**Direction:** In the forum thread about the Necromancer below, rewrite the paragraph beginning "Ok, the Necromancer was Sauron" as a short bulleted list that keeps its main facts.

**Quoted passage:**

# The Necromancer



## Ragnarok (Dec 31, 2001)

Ok, the Necromancer was Sauron and at that time he lived in Dol Goldur. But, Gandalf says he and his order went and beat him back, then the Necro went back to Mordor. My questions are was he in physical form? and how could the Order beat him back so easily?

I can only sort of answer my second question, and that is Sauron didnt have much of his strength back, and during LotR he got much more back, so thats why it was so easy for them.


----------



## chrome_rocknave (Dec 31, 2001)

Hmm....I'm not sure what form he was in but you are correct in assuming that he did not have all of his power back yet


----------



## Snaga (Dec 31, 2001)

pretty sure S needs the ring to take physical form. I'll see if I can find a quote


----------



## Dagorlad (Dec 31, 2001)

**Raw data:**
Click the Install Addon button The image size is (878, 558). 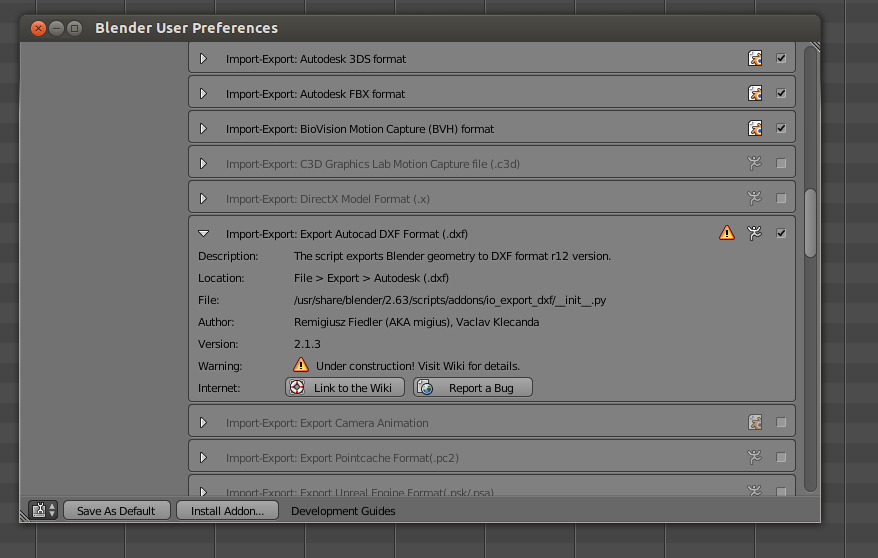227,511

---

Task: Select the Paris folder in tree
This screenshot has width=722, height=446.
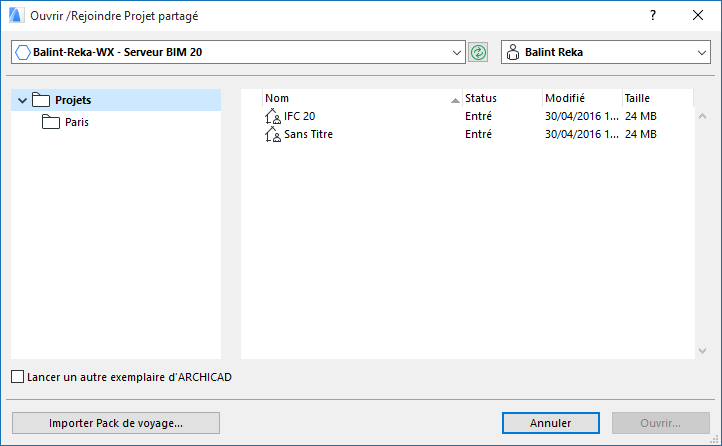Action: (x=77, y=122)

**Answer for this exercise:**
- The Necromancer was Sauron, who lived in Dol Goldur at that time.
- According to Gandalf, he and his order beat him back, and the Necromancer returned to Mordor.
- Open questions: was he in physical form, and how did the Order beat him back so easily?